The Concord Music Group has been reissuing classic jazz albums via their Original Jazz Classics Remasters Series for several years. Three new titles are joining the stellar lineup of past releases: Moonbeams by The Bill Evans Trio, the famous Quintet Concert by Charlie Parker, Dizzy Gillespie, Bud Powell, Max Roach, and Charlie Mingus, plus the subject of this review, Misterioso, by the Thelonious Monk Quartet.
As with all past releases, the sound of Misterioso has been enhanced with 24-bit remastering, which gives the music a startling clarity given its age and the limitations of recording equipment of the time period. There are also extensive liner notes, which give a history of the music contained on the album. Finally, three bonus tracks are included that stretch out to 28 minutes of additional music.
Today, Thelonious Monk is recognized as one of the prominent and most influential jazz pianists and musicians of the 20th century. While he recorded for a number of labels during his lifetime, it was his time with the Riverside label, 1955-1961, that provided many of the centerpiece albums of his career.
During June of 1958, Thelonious Monk and his latest quartet, which included tenor saxophone player Johnny Griffin, drummer Roy Haynes, and bassist Ahmed Abdul-Malik, pulled into the Five Spot Café in New York for Monk’s second residency at the venue. Two of the better live albums in jazz history were recorded during his time at the club. Both Misterioso and Thelonious In Action remain two of the better snapshots of his career.

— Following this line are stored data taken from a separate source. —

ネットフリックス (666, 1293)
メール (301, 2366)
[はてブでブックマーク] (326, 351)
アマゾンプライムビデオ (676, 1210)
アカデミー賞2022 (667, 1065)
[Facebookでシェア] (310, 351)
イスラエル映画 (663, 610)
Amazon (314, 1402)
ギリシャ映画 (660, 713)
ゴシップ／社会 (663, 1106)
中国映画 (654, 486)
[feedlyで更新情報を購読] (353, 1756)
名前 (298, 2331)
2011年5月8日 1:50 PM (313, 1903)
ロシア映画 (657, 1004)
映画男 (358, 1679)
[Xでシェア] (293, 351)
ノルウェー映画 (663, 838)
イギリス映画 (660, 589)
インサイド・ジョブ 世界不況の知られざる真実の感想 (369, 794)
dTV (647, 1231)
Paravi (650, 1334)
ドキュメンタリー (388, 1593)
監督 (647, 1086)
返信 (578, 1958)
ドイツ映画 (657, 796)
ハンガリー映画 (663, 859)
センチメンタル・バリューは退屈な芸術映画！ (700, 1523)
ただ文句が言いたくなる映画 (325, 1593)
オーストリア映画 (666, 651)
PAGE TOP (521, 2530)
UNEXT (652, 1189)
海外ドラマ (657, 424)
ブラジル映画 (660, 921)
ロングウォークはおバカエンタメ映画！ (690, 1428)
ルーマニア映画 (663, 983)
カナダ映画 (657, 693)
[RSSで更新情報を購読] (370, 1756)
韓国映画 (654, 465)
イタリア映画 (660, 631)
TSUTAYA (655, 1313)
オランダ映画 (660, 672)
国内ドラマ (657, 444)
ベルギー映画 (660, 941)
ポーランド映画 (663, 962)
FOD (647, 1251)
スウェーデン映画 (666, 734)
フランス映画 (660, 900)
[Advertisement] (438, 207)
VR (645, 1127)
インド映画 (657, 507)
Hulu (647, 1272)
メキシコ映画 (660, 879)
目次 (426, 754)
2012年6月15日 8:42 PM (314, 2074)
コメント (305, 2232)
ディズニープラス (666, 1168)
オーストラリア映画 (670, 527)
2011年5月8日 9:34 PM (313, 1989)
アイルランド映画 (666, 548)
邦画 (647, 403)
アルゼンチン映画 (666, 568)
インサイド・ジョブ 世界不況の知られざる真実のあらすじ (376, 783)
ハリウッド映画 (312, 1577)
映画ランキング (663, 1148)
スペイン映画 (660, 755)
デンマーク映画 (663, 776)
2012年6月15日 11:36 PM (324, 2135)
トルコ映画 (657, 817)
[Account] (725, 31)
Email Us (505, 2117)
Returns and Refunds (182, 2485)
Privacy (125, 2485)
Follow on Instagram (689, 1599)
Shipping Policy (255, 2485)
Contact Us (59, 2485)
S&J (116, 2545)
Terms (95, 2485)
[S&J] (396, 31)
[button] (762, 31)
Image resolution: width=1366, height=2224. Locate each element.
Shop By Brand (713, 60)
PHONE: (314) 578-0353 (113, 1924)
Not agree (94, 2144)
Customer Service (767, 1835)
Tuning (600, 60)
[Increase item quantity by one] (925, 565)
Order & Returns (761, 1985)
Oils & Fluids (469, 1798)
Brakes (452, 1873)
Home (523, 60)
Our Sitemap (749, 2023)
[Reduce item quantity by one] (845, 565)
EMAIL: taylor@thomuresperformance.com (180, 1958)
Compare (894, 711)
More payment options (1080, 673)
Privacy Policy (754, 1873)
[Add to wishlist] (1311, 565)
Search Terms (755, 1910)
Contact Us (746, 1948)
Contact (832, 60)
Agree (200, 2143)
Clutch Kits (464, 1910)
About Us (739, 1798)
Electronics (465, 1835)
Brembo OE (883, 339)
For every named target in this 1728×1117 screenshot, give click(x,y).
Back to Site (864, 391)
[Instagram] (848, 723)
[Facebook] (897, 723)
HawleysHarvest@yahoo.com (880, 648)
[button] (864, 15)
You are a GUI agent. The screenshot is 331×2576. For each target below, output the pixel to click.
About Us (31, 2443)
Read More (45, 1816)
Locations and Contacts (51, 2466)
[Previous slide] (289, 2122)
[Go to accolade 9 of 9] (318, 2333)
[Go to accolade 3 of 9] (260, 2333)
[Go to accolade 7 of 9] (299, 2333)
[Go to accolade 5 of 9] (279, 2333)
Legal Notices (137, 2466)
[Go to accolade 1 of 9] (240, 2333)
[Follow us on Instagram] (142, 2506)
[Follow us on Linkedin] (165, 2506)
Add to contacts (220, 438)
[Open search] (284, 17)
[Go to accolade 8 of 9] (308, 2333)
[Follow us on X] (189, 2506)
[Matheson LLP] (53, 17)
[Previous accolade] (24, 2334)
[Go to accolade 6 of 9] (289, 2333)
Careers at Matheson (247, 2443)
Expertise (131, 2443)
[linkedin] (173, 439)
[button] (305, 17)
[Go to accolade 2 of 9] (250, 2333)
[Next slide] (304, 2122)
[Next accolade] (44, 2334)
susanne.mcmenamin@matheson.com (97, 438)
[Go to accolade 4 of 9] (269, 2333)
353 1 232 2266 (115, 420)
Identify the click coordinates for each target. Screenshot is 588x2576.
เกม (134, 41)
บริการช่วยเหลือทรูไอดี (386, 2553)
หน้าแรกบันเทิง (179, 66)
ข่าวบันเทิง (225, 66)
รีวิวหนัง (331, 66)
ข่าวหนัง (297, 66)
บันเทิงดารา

Despite his odd melodies and use of dissonant notes and chords, he was a perfectionist. In live performances, Monk was always a treat as he was a little looser and relaxed. His improvisational skills always contained surprises and his ability to meld with other musicians of note gave many of his studio recordings new twists and textures.
Misterioso contained a number of tracks that had originated during the 1940s. “In Walked Bud” is a highlight of the release. It was a slightly dark but ultimately carefree tribute to Bud Powell. The Johnny Griffin sax solo is one for the ages and his presence on the album provided Monk with one of the better support musician performances of his long career. Griffin brought a blues foundation to his jazz playing, which combined well with Monk’s style. The title track was something that only Thelonious Monk could pull off, as it was both melodic and atonal. The opening “Nutty,” which sets the tone for the album, “Blues Five Spot,” and “Let’s Cool One” were all vehicles for Monk to play off the other musicians both individually and in unison.
The best of the bonus tracks was a version of “’Round Midnight,” which he presented in a mid-tempo style as opposed to Miles Davis later well-known rendition. It remains one of the better interpretations of one of his most famous compositions.
Misterioso is an album that requires multiple listens to even begin to appreciate and understand and then leaves you wanting more. It is a must for any jazz aficionado.